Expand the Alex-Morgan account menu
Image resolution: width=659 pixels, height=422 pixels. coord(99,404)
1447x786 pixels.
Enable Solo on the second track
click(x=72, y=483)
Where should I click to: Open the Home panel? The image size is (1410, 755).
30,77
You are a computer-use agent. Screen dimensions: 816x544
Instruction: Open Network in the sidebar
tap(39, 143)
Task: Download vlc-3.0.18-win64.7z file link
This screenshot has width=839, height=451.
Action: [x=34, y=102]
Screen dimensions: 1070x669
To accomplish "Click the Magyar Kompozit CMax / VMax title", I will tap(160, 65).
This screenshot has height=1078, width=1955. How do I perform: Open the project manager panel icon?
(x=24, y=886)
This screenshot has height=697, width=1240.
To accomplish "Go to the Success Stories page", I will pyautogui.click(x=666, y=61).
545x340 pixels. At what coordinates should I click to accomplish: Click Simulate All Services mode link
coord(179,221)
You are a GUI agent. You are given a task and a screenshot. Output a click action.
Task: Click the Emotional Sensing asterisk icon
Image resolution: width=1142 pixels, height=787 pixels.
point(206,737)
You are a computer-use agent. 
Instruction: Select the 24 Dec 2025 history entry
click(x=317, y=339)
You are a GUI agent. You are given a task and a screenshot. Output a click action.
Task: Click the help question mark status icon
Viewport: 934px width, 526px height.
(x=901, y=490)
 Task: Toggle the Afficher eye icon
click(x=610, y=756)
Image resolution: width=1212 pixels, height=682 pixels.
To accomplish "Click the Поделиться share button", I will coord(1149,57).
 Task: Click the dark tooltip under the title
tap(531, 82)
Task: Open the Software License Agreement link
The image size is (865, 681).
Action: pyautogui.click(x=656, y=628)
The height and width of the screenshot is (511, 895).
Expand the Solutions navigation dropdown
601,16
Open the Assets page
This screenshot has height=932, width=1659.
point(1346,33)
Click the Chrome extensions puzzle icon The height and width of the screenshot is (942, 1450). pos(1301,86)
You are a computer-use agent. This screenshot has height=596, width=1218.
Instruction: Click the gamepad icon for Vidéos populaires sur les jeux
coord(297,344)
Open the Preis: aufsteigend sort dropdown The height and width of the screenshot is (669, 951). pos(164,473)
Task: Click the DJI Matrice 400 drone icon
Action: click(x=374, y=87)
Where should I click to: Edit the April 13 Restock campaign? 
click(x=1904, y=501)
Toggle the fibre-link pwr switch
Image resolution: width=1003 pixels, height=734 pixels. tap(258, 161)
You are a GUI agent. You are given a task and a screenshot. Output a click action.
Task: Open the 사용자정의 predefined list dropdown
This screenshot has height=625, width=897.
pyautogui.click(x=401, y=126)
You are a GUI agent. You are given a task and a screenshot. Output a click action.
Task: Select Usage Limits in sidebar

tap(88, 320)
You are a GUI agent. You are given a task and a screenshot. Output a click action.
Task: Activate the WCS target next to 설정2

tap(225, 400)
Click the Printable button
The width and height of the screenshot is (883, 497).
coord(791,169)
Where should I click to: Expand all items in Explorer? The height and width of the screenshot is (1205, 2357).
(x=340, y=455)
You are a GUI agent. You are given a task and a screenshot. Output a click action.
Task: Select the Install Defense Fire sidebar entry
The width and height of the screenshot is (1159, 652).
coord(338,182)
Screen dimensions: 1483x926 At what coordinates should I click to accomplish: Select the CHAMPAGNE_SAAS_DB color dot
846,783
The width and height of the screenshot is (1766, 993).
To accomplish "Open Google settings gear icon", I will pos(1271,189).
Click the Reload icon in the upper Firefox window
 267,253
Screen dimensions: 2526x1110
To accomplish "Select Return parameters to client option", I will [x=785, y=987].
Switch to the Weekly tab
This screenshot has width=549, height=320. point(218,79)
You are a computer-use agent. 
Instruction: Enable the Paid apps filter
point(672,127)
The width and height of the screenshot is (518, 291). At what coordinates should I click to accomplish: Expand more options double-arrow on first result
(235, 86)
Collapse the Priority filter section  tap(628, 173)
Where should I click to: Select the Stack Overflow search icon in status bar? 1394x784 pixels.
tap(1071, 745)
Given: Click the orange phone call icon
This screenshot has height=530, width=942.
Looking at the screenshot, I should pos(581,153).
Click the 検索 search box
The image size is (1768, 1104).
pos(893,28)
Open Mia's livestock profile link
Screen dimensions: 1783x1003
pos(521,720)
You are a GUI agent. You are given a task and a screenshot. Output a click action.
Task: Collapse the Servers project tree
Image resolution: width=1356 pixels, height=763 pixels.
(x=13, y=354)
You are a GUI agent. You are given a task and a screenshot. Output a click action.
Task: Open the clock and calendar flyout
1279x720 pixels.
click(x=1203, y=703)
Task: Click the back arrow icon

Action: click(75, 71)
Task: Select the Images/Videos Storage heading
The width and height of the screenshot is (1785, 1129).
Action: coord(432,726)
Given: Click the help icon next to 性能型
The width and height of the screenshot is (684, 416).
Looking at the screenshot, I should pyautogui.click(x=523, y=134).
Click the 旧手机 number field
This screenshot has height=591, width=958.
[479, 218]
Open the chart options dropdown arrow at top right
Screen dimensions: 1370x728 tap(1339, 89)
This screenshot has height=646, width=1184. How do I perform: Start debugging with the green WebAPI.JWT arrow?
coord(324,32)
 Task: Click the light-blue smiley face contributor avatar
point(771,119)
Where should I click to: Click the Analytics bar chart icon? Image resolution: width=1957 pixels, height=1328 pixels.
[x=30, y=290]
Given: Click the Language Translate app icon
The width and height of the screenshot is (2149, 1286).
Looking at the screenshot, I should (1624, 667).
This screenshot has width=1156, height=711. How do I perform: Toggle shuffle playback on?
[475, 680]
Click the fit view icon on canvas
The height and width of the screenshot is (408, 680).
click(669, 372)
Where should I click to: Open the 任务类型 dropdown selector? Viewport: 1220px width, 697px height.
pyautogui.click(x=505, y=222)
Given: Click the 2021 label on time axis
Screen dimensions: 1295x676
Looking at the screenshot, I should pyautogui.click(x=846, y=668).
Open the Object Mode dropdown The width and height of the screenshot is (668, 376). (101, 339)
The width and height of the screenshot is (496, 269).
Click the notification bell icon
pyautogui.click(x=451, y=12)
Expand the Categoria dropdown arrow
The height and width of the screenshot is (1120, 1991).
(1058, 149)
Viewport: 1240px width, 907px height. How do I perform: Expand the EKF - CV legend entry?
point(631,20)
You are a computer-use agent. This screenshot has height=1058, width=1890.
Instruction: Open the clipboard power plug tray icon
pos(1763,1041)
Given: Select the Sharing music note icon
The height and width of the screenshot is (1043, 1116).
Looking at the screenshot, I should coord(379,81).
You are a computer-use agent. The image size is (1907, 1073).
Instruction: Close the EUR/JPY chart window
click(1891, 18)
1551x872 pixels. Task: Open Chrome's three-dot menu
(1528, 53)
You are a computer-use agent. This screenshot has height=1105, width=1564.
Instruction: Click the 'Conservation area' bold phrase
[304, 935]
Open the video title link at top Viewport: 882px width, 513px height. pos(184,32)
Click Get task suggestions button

WHAT THE TASK REQUIRES> The lines above, starting at the one with "Instruction: Click the gamepad" and ending at the one with "Task: Open the 사용자정의 predefined list dropdown", are the only ones to return, exactly as written.

COMPLETED TASK>
Instruction: Click the gamepad icon for Vidéos populaires sur les jeux
coord(297,344)
Open the Preis: aufsteigend sort dropdown The height and width of the screenshot is (669, 951). pos(164,473)
Task: Click the DJI Matrice 400 drone icon
Action: click(x=374, y=87)
Where should I click to: Edit the April 13 Restock campaign? 
click(x=1904, y=501)
Toggle the fibre-link pwr switch
Image resolution: width=1003 pixels, height=734 pixels. tap(258, 161)
You are a GUI agent. You are given a task and a screenshot. Output a click action.
Task: Open the 사용자정의 predefined list dropdown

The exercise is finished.